Edinburgh-born Chris Impey has an infectious enthusiasm for his hometown, despite spending much of his life in the USA. And his enthusiasm for astronomy has proved equally infectious for his many audiences.
|PhD in Astronomy
|Year of Graduation
Your time at the University
I was born in Edinburgh, but my family moved around a lot and I spent most of my childhood in the USA, so in a sense I was returning home. I had studied physics at Imperial College in London and was drawn to astronomy at Edinburgh. At the time, the Royal Observatory and the Astronomy Department were running a small telescope in Australia and pioneering a new telescope in Hawaii, so I got to escape the long winters for adventures Down Under and on tropical beaches.
I enjoyed my three years working on Blackford Hill. It was, and still is, a bracing hike up to the top. I had family in town so I didn’t always have to suffer my own cooking. It was also the time when the Festival Fringe was still fairly cheap, so I recall days when I’d see five or six shows in one day, often ending up on a hard bench in a bus station for the final late night revue. Then there was skiing at Hillend, lots of hikes in the Pentlands and the Borders, and sailing with one of the Observatory staff who kept a boat always ready for a jaunt. I was also Treasurer of the Royal Osbservatory of Edinburgh Social Club, which involved a lot of pub lunches for planning, and epic treasure hunts around the Edinburgh area. The time flew by, and I was sad to leave, but not too sad, because my postdoctoral studies were in Hawaii.
The University of Edinburgh was the foundation stone of my career, giving me a taste of research and joy of discovering something new about the universe.
Tell us about your experiences since leaving the University
I stayed in the field of astronomy, following the path that was set by my time in Edinburgh. After postdoctoral research in Hawaii and at Caltech, I got a faculty job at the University of Arizona, where I’ve been ever since. I’m now a University Distinguished Professor and Associate Dean of the College of Science, fancy titles which can’t disguise the fact that I still love looking through a telescope and enjoy a dark sky far from city lights.
While I continued to do research, I also learned to be a good teacher, and now some of my research is on how students learn and what the best methods are for teaching science. I also write books for the general public on astronomy and related topics. I give 20-25 public talks a year, and communicating science to broad audiences has become one of my passions. The University of Edinburgh was the foundation stone of my career, giving me a taste of research and joy of discovering something new about the universe.

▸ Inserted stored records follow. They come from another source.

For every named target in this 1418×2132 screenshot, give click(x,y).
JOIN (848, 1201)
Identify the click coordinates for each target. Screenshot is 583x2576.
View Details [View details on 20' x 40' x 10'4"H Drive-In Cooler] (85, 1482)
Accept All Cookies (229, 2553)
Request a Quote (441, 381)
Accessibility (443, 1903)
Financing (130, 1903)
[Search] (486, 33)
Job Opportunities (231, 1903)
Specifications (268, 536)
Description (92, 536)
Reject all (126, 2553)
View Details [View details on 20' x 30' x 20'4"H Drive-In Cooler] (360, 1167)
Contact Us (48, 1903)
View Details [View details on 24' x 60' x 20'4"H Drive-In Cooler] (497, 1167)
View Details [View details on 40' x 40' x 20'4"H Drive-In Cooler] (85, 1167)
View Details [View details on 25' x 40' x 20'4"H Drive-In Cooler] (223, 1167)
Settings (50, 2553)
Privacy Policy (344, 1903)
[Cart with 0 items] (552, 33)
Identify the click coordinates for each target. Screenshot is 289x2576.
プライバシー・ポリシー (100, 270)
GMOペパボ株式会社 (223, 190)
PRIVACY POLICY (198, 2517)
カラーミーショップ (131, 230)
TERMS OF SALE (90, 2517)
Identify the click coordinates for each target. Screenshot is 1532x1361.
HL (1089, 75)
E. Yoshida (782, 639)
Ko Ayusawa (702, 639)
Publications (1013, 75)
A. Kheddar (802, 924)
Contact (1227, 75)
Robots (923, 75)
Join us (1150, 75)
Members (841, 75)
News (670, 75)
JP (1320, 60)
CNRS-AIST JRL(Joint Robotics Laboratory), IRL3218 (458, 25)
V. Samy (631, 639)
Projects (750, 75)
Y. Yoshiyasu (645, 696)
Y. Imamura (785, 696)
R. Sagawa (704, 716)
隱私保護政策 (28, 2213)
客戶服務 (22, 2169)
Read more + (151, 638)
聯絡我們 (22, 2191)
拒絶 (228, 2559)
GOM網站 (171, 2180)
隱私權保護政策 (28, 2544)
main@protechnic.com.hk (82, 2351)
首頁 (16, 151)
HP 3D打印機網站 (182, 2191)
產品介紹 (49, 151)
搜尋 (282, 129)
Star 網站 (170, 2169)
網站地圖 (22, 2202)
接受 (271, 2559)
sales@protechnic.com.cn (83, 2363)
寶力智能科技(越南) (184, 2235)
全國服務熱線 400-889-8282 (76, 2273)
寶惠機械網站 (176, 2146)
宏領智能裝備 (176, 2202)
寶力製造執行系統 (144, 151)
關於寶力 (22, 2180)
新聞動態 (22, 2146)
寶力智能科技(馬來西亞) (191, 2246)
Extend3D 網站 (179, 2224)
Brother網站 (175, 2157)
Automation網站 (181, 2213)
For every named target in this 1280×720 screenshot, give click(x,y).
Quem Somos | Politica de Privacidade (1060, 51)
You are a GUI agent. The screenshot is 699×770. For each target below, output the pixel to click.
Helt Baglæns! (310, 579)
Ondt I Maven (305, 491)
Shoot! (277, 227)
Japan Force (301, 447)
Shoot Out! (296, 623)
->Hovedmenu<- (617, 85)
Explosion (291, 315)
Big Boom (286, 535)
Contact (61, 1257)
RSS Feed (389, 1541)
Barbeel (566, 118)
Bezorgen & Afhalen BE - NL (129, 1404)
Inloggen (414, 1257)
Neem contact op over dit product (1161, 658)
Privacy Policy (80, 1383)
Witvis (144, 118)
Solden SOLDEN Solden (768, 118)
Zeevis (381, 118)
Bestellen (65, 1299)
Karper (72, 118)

I go back every year or so, to see friends and family and visit old haunts. My wife is an artist who hasn’t been to Edinburgh for 30 years so I look forward to seeing my hometown through her eyes some time soon. I don’t even mind trekking up Blackford Hill, as long as there’s not snow on the ground.
Study hard and play hard - there will be plenty of time to worry about career and building a life. Enjoy learning and soaking in one of the finest cities I know.